§ PROVIDED PASSAGE:
- Active: 1 February 1943 – 1 September 1946
- Country: United Kingdom
- Branch: Royal Air Force
- Role: Photo-reconnaissance
- Part of: No. 206 Group RAF, Middle East Command AHQ Egypt, Middle East Command

Insignia
- Squadron Badge heraldry: No badge known to have been authorised
- Squadron Markings: No code(s) are known to have been carried by this squadron Towards the end of the war Mosquitoes of 680 squadron carried red/white diagonal stripes on their rudders

= No. 680 Squadron RAF =

No. 680 Squadron RAF was a photo-reconnaissance squadron of the Royal Air Force, active during the Second World War.

==History==
No. 680 Squadron RAF was formed in February 1943 from 'A' Flight of No. 2 Photographic Reconnaissance Unit RAF (PRU) , equipped with a variety of aircraft including Supermarine Spitfires, Hawker Hurricanes, Bristol Beaufighters and Lockheed Electras. It continued in the photographic reconnaissance role, operating in North Africa and the Mediterranean.

§ EXERCISE TASKS:
1/ In the passage on No. 680 Squadron RAF, explain why the squadron is said to have "continued in the photographic reconnaissance role" and what it is continuing from.
2/ Write the next part of the history of No. 680 Squadron RAF, picking up after its final sentence.

§ DATA LINES:
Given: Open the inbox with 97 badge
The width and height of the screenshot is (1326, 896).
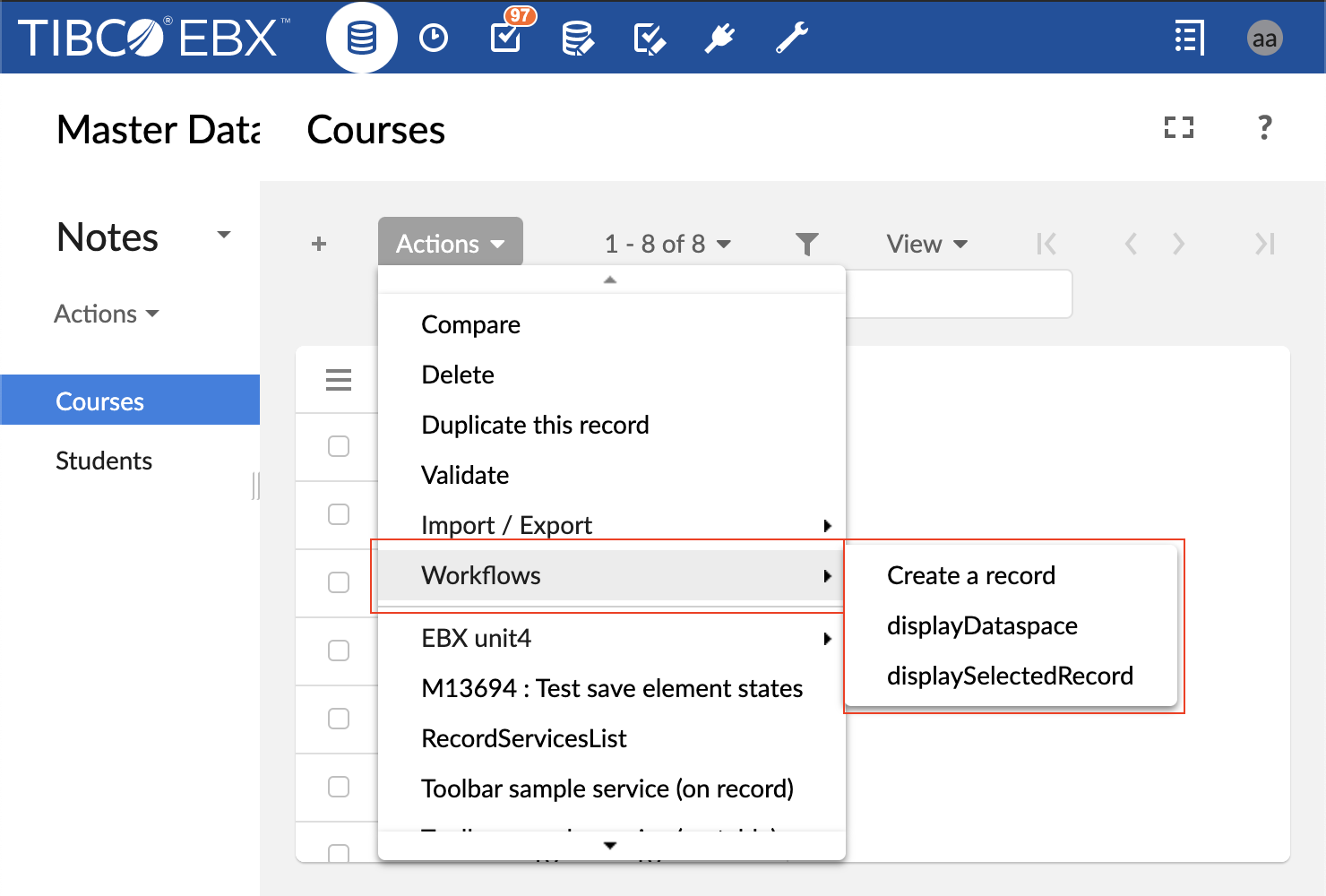Looking at the screenshot, I should pyautogui.click(x=506, y=38).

§ OUTPUTS:
1/ The squadron is said to have continued in that role because it was formed in February 1943 from 'A' Flight of No. 2 Photographic Reconnaissance Unit RAF. "Continued" points back to that origin: the squadron kept up the reconnaissance work of the unit it came from, now operating in North Africa and the Mediterranean.

2/
In early 1944, the unit converted to Martin Baltimores and de Havilland Mosquitoes, deploying to Sicily and Sardinia later in the year.
After the end of the war, 680 Squadron flew surveying missions in the Middle East, before being disbanded by renumbering it to No. 13 Squadron RAF on 1 September 1946.

==Noted squadron members==
A well-known Australian actor, Charles "Bud" Tingwell, piloted Spitfires and Mosquitoes with the squadron.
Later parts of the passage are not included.